Princeton University ranks 20 out of 20 for the private colleges. Students in the Class of 2016 have an average debt of $8,908 and an average private student debt of $14,463.

Paying off Student Debt

Those who find themselves saddled with student debt do have options. They can reduce their monthly payments or take measures to pay the debt off faster.

Let’s look at the various options.

Income-Driven Repayment Plans

Income-driven repayment (IDR) plans allow people to reduce their monthly payments. There are four IDR plans available. Choose from:

  • Revised Pay As You Earn Repayment Plan
  • Pay As You Earn Repayment Plan
  • Income-Based Repayment Plan
  • Income-Contingent Repayment Plan

Loans that are in default aren’t eligible for these plans. Also, people who only have Parent PLUS loans cannot apply for IDR plans.

Refinancing

Refinancing is another option. This allows people to take out a new loan with a lower interest rate. The new loan pays off the old loan and the borrower benefits from the lower interest rate. People can find loans that are several points lower in interest, allowing them to save thousands of dollars over the lifetime of the loan.

Consolidation

Graduates often think refinancing and consolidation are the same thing, but they aren’t in all cases. Though you can consolidate your loans while refinancing with a private lender, federal student loan consolidation lumps all of the student loans together so the graduate only makes one payment. The interest rate is determined by calculating the weighted average of all of the loans’ interest rates.

Consolidation can lower the monthly payment amount, but it is typically because the terms are extended. That means borrowers pay more in interest over the lifetime of the loan.

Debt Avalanche

Those who want to pay off their loans quickly can use the debt avalanche method. Borrowers order their loans by interest rate. They attack the loan with the highest interest rate first while making the minimum payment on all other loans.
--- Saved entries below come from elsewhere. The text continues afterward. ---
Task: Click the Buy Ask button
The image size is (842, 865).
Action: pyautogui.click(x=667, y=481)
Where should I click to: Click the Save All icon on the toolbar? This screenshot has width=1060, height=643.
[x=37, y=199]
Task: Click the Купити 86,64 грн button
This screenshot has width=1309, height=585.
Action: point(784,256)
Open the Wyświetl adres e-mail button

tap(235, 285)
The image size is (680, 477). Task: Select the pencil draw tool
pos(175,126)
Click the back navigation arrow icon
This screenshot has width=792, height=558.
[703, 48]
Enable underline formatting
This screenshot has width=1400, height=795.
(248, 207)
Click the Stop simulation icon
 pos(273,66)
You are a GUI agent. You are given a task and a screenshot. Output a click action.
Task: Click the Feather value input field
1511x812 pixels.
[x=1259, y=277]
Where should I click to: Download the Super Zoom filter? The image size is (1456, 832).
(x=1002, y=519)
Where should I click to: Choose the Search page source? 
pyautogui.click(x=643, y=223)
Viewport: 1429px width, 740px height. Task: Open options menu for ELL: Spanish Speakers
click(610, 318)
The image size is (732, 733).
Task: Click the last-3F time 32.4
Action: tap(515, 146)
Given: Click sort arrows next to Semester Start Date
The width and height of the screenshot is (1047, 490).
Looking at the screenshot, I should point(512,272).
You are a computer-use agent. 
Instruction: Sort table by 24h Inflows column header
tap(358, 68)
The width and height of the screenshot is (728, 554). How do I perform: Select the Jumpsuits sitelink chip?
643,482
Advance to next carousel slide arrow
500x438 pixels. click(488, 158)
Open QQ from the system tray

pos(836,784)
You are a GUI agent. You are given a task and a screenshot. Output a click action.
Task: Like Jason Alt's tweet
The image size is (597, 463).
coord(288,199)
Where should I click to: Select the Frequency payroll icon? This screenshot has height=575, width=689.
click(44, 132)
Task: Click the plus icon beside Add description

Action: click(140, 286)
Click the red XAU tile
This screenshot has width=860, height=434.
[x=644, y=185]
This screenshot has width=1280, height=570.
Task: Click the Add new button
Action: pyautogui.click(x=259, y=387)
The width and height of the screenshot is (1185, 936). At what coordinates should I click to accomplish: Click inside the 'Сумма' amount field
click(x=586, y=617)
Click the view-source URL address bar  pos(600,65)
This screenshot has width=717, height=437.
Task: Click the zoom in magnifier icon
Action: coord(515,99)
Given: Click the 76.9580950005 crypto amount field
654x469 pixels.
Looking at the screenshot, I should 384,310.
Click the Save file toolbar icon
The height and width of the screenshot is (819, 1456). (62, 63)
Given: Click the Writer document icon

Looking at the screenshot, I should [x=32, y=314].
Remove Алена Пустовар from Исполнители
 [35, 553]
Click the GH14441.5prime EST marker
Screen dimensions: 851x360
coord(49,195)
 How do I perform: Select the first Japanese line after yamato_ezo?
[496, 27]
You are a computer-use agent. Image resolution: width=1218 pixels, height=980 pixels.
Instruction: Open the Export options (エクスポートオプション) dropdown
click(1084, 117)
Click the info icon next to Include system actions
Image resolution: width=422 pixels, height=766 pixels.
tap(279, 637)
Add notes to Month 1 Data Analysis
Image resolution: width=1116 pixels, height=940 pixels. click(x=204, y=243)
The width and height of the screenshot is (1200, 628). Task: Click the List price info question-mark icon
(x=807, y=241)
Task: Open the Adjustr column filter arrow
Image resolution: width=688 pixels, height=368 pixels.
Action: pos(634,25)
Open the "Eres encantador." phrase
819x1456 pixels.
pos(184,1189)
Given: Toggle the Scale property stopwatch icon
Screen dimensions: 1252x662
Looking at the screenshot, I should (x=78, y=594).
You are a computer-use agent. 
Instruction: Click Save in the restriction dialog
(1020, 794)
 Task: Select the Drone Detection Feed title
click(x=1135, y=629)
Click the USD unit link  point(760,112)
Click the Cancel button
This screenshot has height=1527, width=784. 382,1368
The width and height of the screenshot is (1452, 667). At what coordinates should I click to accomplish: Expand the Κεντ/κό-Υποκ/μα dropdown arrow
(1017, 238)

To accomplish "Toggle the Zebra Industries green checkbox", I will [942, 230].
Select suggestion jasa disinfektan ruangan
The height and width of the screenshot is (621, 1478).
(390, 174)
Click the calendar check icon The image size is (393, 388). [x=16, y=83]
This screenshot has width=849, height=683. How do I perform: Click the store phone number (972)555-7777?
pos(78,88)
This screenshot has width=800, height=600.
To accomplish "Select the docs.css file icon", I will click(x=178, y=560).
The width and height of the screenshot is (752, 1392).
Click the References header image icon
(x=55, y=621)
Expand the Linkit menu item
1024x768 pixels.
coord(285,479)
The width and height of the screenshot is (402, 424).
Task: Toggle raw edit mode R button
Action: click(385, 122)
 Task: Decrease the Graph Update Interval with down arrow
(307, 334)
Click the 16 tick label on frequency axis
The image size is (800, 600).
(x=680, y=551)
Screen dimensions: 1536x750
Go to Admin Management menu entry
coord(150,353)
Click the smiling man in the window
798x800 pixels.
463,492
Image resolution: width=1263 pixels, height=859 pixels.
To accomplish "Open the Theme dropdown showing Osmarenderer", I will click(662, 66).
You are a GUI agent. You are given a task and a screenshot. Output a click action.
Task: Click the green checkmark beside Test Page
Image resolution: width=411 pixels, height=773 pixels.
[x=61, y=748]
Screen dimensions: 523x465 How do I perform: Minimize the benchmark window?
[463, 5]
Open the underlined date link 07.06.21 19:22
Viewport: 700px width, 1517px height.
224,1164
Once the loan with the highest interest rate is paid off, they move on to the next loan. They continue this process until all of the loans are paid in full.

This is the best option for paying off debt quickly, but people who require instant gratification might have some issues with it. It can take a long time to pay off the high interest loans.

Those people might benefit from the debt snowball method.

Debt Snowball

Borrowers begin by ordering their debt from the smallest to the largest. They throw all of their extra money toward the smallest debt, while making the minimum payments on all other debts. They continue up the ladder until all debts are paid off.

They get to celebrate several victories along the way. It’s easy to feel happy each time a debt is paid in full.

New Jersey Residents Have Options

New Jersey residents might feel overwhelmed by their student debt, but they have options. Whether they want to lower their payments or pay down their debt quickly, there are choices available. After they come up with a plan, they can tackle their debt and finally pay everything off.